» EXERCISE INPUT:
*** Block opens ***

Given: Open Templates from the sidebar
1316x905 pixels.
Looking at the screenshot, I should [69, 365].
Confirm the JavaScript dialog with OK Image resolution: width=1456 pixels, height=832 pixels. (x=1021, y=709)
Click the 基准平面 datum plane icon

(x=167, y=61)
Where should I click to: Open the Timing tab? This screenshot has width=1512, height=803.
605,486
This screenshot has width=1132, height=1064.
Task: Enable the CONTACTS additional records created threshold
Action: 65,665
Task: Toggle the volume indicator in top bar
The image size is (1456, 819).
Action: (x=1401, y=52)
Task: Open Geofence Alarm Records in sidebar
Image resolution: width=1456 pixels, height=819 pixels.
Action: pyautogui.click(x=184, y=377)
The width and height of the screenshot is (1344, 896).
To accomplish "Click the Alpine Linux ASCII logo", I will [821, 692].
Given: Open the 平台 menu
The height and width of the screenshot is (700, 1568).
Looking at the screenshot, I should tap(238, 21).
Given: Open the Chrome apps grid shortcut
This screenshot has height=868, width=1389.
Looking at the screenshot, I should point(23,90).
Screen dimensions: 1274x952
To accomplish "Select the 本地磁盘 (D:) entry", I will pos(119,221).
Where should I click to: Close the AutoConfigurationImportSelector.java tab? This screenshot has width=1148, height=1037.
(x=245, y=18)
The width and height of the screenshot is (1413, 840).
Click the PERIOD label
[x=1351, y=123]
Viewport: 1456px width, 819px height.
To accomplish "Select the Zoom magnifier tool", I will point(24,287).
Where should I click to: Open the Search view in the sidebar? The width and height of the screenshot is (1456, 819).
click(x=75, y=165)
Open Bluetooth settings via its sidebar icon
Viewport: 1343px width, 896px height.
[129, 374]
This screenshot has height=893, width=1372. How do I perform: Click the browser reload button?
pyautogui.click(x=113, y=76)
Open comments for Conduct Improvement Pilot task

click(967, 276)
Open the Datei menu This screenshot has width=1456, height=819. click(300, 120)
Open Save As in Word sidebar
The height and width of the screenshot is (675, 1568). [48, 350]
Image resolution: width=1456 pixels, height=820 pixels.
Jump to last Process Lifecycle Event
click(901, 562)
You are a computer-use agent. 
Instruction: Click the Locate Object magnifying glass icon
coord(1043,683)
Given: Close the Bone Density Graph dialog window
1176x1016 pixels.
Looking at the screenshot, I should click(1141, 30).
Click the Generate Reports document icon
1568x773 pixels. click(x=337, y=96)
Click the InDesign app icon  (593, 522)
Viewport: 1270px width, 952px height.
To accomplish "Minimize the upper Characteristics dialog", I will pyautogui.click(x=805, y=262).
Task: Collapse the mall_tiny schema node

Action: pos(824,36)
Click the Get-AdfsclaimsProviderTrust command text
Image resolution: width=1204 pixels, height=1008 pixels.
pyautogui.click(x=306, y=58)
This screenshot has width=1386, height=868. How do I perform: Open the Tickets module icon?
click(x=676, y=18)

*** Block closes ***

» WORK ORDER: Write out, exactly as given, the line containing "Viewport: 1343px width, 896px height." and every line after it to the end of the records. Include nothing else.

» TASK RESPONSE:
Viewport: 1343px width, 896px height.
[129, 374]
This screenshot has height=893, width=1372. How do I perform: Click the browser reload button?
pyautogui.click(x=113, y=76)
Open comments for Conduct Improvement Pilot task

click(967, 276)
Open the Datei menu This screenshot has width=1456, height=819. click(300, 120)
Open Save As in Word sidebar
The height and width of the screenshot is (675, 1568). [48, 350]
Image resolution: width=1456 pixels, height=820 pixels.
Jump to last Process Lifecycle Event
click(901, 562)
You are a computer-use agent. 
Instruction: Click the Locate Object magnifying glass icon
coord(1043,683)
Given: Close the Bone Density Graph dialog window
1176x1016 pixels.
Looking at the screenshot, I should click(1141, 30).
Click the Generate Reports document icon
1568x773 pixels. click(x=337, y=96)
Click the InDesign app icon  (593, 522)
Viewport: 1270px width, 952px height.
To accomplish "Minimize the upper Characteristics dialog", I will pyautogui.click(x=805, y=262).
Task: Collapse the mall_tiny schema node

Action: pos(824,36)
Click the Get-AdfsclaimsProviderTrust command text
Image resolution: width=1204 pixels, height=1008 pixels.
pyautogui.click(x=306, y=58)
This screenshot has width=1386, height=868. How do I perform: Open the Tickets module icon?
click(x=676, y=18)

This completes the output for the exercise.